§ **What you should do**: Among the lines below, a stretch begins at the one with "[Search] (38, 17)" and ends at the one with "Tuning (269, 77)". Repeat that stretch exactly, ends included.

§ **Data shown**:
·····
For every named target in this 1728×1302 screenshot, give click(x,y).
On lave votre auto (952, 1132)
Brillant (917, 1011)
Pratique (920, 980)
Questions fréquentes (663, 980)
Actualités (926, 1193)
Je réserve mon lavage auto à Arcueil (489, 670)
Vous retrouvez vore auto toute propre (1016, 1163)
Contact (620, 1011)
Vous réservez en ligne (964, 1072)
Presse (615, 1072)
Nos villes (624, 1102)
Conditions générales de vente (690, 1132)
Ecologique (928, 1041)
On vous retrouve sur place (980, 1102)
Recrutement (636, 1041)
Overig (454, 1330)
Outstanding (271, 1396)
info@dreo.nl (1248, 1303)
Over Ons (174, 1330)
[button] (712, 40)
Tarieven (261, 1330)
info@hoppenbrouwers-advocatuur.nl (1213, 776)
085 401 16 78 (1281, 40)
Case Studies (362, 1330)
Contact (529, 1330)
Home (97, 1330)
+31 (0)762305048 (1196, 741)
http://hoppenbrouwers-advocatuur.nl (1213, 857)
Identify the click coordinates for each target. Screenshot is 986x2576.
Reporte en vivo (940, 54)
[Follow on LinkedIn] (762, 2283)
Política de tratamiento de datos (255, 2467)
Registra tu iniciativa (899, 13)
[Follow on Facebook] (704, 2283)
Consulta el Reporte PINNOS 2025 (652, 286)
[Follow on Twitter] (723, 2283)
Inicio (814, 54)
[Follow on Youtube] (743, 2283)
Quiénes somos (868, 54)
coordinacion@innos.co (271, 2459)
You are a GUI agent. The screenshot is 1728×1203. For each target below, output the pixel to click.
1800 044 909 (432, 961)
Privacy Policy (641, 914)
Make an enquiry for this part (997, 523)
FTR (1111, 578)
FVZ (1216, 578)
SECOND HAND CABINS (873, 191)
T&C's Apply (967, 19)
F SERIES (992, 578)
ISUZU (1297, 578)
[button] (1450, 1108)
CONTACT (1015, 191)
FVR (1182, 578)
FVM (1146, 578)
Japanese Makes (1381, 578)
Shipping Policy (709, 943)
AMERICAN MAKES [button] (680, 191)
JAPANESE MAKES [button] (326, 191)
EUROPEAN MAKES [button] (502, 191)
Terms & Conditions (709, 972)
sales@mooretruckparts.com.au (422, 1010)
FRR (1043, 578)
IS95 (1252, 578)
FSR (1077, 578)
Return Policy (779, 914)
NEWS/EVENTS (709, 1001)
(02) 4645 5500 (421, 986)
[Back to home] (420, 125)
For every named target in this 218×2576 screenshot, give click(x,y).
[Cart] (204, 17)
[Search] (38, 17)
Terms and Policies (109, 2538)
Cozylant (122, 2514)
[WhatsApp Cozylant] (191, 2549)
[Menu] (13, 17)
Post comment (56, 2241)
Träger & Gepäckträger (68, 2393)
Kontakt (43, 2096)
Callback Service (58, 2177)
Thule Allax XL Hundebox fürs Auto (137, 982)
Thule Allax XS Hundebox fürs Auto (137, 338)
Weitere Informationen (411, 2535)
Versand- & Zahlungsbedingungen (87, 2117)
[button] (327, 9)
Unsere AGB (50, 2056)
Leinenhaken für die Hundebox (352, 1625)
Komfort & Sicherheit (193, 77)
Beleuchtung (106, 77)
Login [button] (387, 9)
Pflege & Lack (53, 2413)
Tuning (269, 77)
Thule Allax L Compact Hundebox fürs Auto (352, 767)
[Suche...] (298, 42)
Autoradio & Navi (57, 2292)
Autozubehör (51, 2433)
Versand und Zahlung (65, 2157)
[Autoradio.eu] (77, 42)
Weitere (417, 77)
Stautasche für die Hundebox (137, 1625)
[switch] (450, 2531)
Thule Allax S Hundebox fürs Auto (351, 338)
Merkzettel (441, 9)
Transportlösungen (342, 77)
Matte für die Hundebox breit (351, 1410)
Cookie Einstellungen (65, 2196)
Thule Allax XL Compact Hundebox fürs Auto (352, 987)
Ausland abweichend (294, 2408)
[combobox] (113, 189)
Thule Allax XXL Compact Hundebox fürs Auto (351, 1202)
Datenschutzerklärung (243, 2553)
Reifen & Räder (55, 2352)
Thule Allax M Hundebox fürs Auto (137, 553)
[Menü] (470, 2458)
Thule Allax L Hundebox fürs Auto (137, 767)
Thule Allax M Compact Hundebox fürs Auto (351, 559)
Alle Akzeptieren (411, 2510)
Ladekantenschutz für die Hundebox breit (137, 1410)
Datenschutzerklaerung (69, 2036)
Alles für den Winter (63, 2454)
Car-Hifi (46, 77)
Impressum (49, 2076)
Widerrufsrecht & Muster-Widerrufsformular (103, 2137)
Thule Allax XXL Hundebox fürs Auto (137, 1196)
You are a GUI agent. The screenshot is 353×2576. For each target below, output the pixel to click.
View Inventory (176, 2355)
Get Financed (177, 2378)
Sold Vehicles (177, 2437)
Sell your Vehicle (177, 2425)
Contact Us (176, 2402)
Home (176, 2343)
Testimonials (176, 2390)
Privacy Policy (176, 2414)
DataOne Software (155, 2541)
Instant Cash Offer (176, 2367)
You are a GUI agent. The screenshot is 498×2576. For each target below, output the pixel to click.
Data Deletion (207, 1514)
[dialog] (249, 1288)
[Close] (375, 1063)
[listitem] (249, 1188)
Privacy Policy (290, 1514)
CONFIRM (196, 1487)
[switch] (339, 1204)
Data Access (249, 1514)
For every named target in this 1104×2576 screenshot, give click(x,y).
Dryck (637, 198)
·····
§ **Result**:
[Search] (38, 17)
Terms and Policies (109, 2538)
Cozylant (122, 2514)
[WhatsApp Cozylant] (191, 2549)
[Menu] (13, 17)
Post comment (56, 2241)
Träger & Gepäckträger (68, 2393)
Kontakt (43, 2096)
Callback Service (58, 2177)
Thule Allax XL Hundebox fürs Auto (137, 982)
Thule Allax XS Hundebox fürs Auto (137, 338)
Weitere Informationen (411, 2535)
Versand- & Zahlungsbedingungen (87, 2117)
[button] (327, 9)
Unsere AGB (50, 2056)
Leinenhaken für die Hundebox (352, 1625)
Komfort & Sicherheit (193, 77)
Beleuchtung (106, 77)
Login [button] (387, 9)
Pflege & Lack (53, 2413)
Tuning (269, 77)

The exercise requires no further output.